**Record set:**

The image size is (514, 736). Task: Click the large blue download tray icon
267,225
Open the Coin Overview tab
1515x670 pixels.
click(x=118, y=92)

**Required work:**
Reproduce every line of the items above, requests included, and offset each coordinate in the answers by +69. Leave all other numbers unchanged.

**Solution:**
The image size is (514, 736). Task: Click the large blue download tray icon
336,294
Open the Coin Overview tab
1515x670 pixels.
click(x=187, y=161)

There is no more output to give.